The Power of Facilitation in Community Work: Creating Spaces for Growth and Advocacy

By: Makeda Marshall-NeSmith

If there’s one thread that ties all of my work together — from social work to education reform, from housing to planning, from birth justice to farming — it is facilitation. My work has always been about more than programs or policies; it’s about creating spaces where people can learn what they need, find their voice, and advocate for themselves.

I first learned this in social work, while supporting the Bridges 2 Health program. The program’s aim was to keep children out of institutions by wrapping them in community-based services. But what I found most powerful wasn’t just connecting families to resources — it was listening. Sitting with families, hearing their stories, and helping them name their own needs. Facilitation meant holding space where parents and children could see themselves as part of the solution, not just as recipients of services.

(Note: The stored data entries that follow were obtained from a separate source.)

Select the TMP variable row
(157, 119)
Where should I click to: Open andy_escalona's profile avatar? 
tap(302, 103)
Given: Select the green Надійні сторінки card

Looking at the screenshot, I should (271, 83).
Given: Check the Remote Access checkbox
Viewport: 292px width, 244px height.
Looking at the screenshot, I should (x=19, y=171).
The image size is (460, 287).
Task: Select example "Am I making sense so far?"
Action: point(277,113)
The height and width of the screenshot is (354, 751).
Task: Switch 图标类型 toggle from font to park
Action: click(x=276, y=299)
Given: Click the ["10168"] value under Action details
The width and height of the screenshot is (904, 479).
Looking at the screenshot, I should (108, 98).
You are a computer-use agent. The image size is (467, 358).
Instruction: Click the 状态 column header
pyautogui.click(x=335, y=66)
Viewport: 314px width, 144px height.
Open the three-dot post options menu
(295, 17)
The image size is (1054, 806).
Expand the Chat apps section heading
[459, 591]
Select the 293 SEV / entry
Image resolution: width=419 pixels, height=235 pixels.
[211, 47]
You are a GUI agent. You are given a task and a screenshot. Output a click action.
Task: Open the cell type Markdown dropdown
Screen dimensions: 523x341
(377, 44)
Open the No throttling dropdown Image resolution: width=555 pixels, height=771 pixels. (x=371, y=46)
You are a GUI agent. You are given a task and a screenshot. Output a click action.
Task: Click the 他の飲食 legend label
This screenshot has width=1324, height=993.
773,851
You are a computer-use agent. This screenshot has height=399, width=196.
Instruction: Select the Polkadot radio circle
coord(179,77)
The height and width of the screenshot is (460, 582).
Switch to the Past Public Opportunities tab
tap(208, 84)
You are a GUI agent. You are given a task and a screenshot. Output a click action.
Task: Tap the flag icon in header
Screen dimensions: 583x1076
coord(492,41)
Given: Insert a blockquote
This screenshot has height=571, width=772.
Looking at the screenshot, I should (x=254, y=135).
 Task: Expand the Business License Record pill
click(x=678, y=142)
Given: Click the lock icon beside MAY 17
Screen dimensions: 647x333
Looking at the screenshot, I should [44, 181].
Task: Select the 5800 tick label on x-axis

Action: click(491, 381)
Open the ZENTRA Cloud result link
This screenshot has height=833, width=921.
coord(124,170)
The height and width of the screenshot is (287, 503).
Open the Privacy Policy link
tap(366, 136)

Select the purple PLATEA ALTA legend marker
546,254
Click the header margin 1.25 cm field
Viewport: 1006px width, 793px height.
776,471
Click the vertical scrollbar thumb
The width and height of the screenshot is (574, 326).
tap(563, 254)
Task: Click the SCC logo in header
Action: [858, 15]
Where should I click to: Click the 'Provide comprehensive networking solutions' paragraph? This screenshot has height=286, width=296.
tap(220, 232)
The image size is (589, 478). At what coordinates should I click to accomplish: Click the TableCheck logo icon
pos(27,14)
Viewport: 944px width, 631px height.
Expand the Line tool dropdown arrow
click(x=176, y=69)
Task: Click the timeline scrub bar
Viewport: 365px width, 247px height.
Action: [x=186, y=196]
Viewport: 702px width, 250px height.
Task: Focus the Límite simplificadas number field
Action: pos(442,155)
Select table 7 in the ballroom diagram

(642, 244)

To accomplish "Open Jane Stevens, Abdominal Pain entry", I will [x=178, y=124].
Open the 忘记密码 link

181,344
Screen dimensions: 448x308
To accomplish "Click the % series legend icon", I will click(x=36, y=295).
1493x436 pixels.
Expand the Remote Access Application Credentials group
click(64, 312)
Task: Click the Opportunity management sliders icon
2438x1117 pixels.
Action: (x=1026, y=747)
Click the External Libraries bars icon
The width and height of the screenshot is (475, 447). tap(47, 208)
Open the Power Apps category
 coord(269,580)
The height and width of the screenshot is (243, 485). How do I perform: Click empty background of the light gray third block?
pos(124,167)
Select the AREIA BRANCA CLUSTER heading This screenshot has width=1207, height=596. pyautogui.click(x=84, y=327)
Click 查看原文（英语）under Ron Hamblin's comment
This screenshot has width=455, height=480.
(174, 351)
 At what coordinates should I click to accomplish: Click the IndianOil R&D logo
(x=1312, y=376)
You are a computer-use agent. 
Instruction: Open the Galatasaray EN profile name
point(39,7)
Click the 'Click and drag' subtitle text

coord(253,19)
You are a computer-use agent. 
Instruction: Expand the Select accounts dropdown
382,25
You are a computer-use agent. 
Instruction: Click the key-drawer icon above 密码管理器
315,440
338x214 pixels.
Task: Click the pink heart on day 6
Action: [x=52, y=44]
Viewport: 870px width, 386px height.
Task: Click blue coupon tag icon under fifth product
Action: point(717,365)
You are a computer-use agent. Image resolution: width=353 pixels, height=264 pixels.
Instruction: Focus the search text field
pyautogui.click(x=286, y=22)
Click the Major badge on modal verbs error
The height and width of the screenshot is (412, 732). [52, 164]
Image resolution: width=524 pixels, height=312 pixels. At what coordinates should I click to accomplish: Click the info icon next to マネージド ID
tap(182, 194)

That same skill carried into my work in education and housing. I have seen firsthand that a child’s education is directly tied to their housing stability — and vice versa. Families live at that intersection every day, even when the systems around them don’t. As a facilitator, I’ve brought educators, housing providers, and community members into conversation with one another, helping them make the connections that families already know to be true.

Facilitation has also been at the heart of my trauma-informed housing work. When I wrote about Adverse Childhood Experiences (ACEs) and their impact on long-term growth, my goal was not just to share research — it was to help communities connect their lived experiences of trauma and resilience to the systems that shape their lives. I’ve seen how powerful it is when facilitation allows residents, practitioners, and policymakers to sit together, share stories, and design housing that doesn’t just shelter but heals.

Even in birth justice and farming, facilitation plays a critical role. Birth justice requires centering the voices of birthing people and families — making sure their experiences shape the care they receive. Food justice requires listening to farmers and community members about what they need to feed themselves and their neighbors. Facilitation ensures that those voices are not drowned out by louder systems or siloed expertise.

True collaboration is not easy. It requires patience, humility, and a willingness to admit that no single sector has all the answers. But facilitation is what makes that collaboration possible. It creates the container where expertise from every angle — professional, generational, cultural, lived — can come together.

This is the work I love: building bridges, not just across sectors but across people. Because when communities learn, speak, and advocate for themselves, solutions become more sustainable, more authentic, and more just.